Say that there is a mental/psychological problem/concern that deeply troubles you – except for some other medical/biological factors that trouble your mind. Regarding this, on a conscious level, I argue that it is possible to bring about a change to a larger or lesser extent to our unconscious, but this requires patience. Rather than forcing your unconscious to accept what is right, it should be as if you were whispering to your mind, “Is this problem even such a big deal?”By following this route, in the end, your unconscious will reward you with feelings of happiness and tranquility. This is how the art of wu-wei benefits us, I think.

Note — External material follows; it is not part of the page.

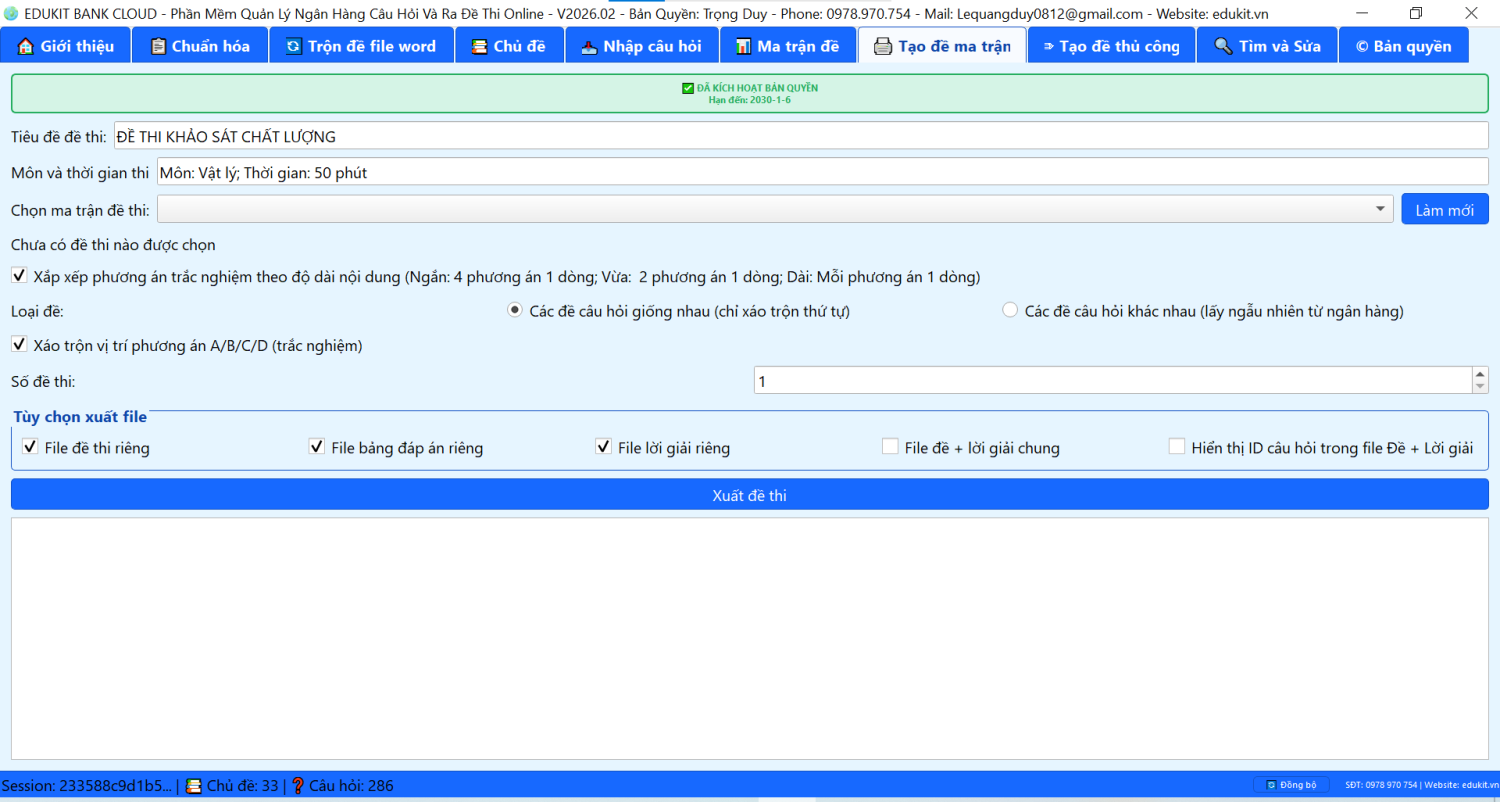Toggle File bảng đáp án riêng checkbox
Viewport: 1500px width, 802px height.
pos(317,447)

You have to wait so that your unconscious does the job, although I am not sure if everybody including myself would be capable of following this advice.

In Relation to Kant/Hegel
In the above chapter, note the expression “being and non-being produce each other.”
The literal Chinese character corresponding to the word “non-being” in the above English translation can be simply understood as “nothing.” In order to link between Kant/Hegel and Lao Tzu, we need several leaps from the one-dimensional meaning of the above quoted verse.

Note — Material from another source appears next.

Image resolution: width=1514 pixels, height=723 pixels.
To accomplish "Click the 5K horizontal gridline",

To my knowledge, Kant reputedly posited existence of an untouchable realm of “things-in-themselves,” which sounds very similar to a Platonic realm of Ideas. However, what does it exactly mean that we cannot reach an understanding of things-in-themselves? If we can never reach an understanding of the transcendental things-in-themselves, can we not simply drop this notion and focus on what we can see and feel – perhaps as argued by Nietzsche? For example, think about the “space” beyond our physical universe. This “space” would not be the normal space that we are living in, and we can only say that this is totally “nothing” – i.e., no concept of space and time can be applied to the realm lying beyond our tangible universe. If this “nothing” is something that we cannot any meaning out of it, it is totally useless to continue to ponder upon what ultimately lies outside of our universe. Likewise, the Kantian version of the transcendental realm – whether it belongs in or outside of our universe – is deemed akin to “nothing.” In this sense, I suggest that we substitute “Kant’s transcendental realm” into the word “non-being” in the above-quoted verse. Then we would see the following proposition.
“Being and the transcendental realm produce each other.”
This is where Hegelian philosophy comes in. As Nietzsche once said in “Also Sprach Zarathustra,” the existence of the sun would not have been appreciated had there been no human being that witnessed the sun. Similarly, based on Hegelian perspectives, it can be argued that it is our rational that perceives and enables the existence of the transcendental even though the ultimate realm may be beyond our grasp.

This is how I think the tao te ching anticipates the philosophy of Kant and Hegel.